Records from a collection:
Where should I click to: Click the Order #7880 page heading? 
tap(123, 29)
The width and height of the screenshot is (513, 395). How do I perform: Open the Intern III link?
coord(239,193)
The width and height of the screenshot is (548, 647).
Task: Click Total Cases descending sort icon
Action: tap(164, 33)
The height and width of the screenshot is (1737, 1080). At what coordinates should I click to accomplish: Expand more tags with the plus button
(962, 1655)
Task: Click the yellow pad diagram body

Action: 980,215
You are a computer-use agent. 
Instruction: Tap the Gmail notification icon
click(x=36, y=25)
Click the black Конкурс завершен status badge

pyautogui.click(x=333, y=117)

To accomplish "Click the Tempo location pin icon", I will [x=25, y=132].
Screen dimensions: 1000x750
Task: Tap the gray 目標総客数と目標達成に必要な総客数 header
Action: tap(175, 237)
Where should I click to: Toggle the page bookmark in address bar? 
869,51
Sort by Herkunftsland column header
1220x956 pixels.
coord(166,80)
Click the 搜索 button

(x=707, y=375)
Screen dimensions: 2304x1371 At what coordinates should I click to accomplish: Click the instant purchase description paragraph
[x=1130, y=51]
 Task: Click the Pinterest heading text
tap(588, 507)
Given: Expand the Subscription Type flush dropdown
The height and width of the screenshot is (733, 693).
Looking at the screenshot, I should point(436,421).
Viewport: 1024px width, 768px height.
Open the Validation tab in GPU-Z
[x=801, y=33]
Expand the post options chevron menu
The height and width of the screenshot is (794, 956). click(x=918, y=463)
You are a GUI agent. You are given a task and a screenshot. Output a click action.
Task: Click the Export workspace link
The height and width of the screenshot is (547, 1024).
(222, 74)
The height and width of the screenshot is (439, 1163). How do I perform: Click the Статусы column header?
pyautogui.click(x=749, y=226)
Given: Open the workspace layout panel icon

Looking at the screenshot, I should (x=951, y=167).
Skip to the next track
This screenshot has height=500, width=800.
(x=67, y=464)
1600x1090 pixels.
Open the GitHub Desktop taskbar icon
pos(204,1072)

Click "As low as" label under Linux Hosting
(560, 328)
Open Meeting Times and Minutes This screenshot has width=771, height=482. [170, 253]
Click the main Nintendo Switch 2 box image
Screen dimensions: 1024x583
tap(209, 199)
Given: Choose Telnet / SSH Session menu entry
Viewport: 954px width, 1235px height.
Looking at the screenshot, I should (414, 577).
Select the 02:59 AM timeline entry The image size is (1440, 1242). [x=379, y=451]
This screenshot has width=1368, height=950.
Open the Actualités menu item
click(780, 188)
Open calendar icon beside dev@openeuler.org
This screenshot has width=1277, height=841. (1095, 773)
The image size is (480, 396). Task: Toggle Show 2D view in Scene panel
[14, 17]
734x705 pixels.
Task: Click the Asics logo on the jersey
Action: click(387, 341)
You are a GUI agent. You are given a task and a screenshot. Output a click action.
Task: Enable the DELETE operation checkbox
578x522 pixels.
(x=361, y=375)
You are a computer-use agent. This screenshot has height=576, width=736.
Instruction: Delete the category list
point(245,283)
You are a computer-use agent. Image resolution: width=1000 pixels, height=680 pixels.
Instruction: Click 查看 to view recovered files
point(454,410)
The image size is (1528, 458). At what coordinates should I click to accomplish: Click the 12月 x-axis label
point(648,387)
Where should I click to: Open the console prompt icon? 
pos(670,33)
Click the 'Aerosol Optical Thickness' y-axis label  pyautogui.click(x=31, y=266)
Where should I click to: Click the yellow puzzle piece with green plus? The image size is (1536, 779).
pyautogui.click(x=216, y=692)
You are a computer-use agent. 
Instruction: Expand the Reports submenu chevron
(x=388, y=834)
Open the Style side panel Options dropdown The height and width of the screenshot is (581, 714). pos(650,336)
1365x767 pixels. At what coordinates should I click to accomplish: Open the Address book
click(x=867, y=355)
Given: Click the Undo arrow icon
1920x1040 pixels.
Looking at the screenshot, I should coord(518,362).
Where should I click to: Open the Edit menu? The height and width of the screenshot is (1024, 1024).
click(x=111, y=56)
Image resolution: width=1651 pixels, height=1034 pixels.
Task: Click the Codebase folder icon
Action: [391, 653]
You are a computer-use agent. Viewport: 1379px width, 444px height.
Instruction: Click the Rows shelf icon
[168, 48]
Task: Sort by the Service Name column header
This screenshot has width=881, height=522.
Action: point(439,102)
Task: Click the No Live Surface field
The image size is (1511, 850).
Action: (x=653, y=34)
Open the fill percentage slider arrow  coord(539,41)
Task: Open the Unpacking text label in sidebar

**Problem description**. Write the data out again. Match it word for word.

**Written response**.
Where should I click to: Click the Order #7880 page heading? 
tap(123, 29)
The width and height of the screenshot is (513, 395). How do I perform: Open the Intern III link?
coord(239,193)
The width and height of the screenshot is (548, 647).
Task: Click Total Cases descending sort icon
Action: tap(164, 33)
The height and width of the screenshot is (1737, 1080). At what coordinates should I click to accomplish: Expand more tags with the plus button
(962, 1655)
Task: Click the yellow pad diagram body

Action: 980,215
You are a computer-use agent. 
Instruction: Tap the Gmail notification icon
click(x=36, y=25)
Click the black Конкурс завершен status badge

pyautogui.click(x=333, y=117)

To accomplish "Click the Tempo location pin icon", I will [x=25, y=132].
Screen dimensions: 1000x750
Task: Tap the gray 目標総客数と目標達成に必要な総客数 header
Action: tap(175, 237)
Where should I click to: Toggle the page bookmark in address bar? 
869,51
Sort by Herkunftsland column header
1220x956 pixels.
coord(166,80)
Click the 搜索 button

(x=707, y=375)
Screen dimensions: 2304x1371 At what coordinates should I click to accomplish: Click the instant purchase description paragraph
[x=1130, y=51]
 Task: Click the Pinterest heading text
tap(588, 507)
Given: Expand the Subscription Type flush dropdown
The height and width of the screenshot is (733, 693).
Looking at the screenshot, I should point(436,421).
Viewport: 1024px width, 768px height.
Open the Validation tab in GPU-Z
[x=801, y=33]
Expand the post options chevron menu
The height and width of the screenshot is (794, 956). click(x=918, y=463)
You are a GUI agent. You are given a task and a screenshot. Output a click action.
Task: Click the Export workspace link
The height and width of the screenshot is (547, 1024).
(222, 74)
The height and width of the screenshot is (439, 1163). How do I perform: Click the Статусы column header?
pyautogui.click(x=749, y=226)
Given: Open the workspace layout panel icon

Looking at the screenshot, I should (x=951, y=167).
Skip to the next track
This screenshot has height=500, width=800.
(x=67, y=464)
1600x1090 pixels.
Open the GitHub Desktop taskbar icon
pos(204,1072)

Click "As low as" label under Linux Hosting
(560, 328)
Open Meeting Times and Minutes This screenshot has width=771, height=482. [170, 253]
Click the main Nintendo Switch 2 box image
Screen dimensions: 1024x583
tap(209, 199)
Given: Choose Telnet / SSH Session menu entry
Viewport: 954px width, 1235px height.
Looking at the screenshot, I should (414, 577).
Select the 02:59 AM timeline entry The image size is (1440, 1242). [x=379, y=451]
This screenshot has width=1368, height=950.
Open the Actualités menu item
click(780, 188)
Open calendar icon beside dev@openeuler.org
This screenshot has width=1277, height=841. (1095, 773)
The image size is (480, 396). Task: Toggle Show 2D view in Scene panel
[14, 17]
734x705 pixels.
Task: Click the Asics logo on the jersey
Action: click(387, 341)
You are a GUI agent. You are given a task and a screenshot. Output a click action.
Task: Enable the DELETE operation checkbox
578x522 pixels.
(x=361, y=375)
You are a computer-use agent. This screenshot has height=576, width=736.
Instruction: Delete the category list
point(245,283)
You are a computer-use agent. Image resolution: width=1000 pixels, height=680 pixels.
Instruction: Click 查看 to view recovered files
point(454,410)
The image size is (1528, 458). At what coordinates should I click to accomplish: Click the 12月 x-axis label
point(648,387)
Where should I click to: Open the console prompt icon? 
pos(670,33)
Click the 'Aerosol Optical Thickness' y-axis label  pyautogui.click(x=31, y=266)
Where should I click to: Click the yellow puzzle piece with green plus? The image size is (1536, 779).
pyautogui.click(x=216, y=692)
You are a computer-use agent. 
Instruction: Expand the Reports submenu chevron
(x=388, y=834)
Open the Style side panel Options dropdown The height and width of the screenshot is (581, 714). pos(650,336)
1365x767 pixels. At what coordinates should I click to accomplish: Open the Address book
click(x=867, y=355)
Given: Click the Undo arrow icon
1920x1040 pixels.
Looking at the screenshot, I should coord(518,362).
Where should I click to: Open the Edit menu? The height and width of the screenshot is (1024, 1024).
click(x=111, y=56)
Image resolution: width=1651 pixels, height=1034 pixels.
Task: Click the Codebase folder icon
Action: [391, 653]
You are a computer-use agent. Viewport: 1379px width, 444px height.
Instruction: Click the Rows shelf icon
[168, 48]
Task: Sort by the Service Name column header
This screenshot has width=881, height=522.
Action: point(439,102)
Task: Click the No Live Surface field
The image size is (1511, 850).
Action: (x=653, y=34)
Open the fill percentage slider arrow  coord(539,41)
Task: Open the Unpacking text label in sidebar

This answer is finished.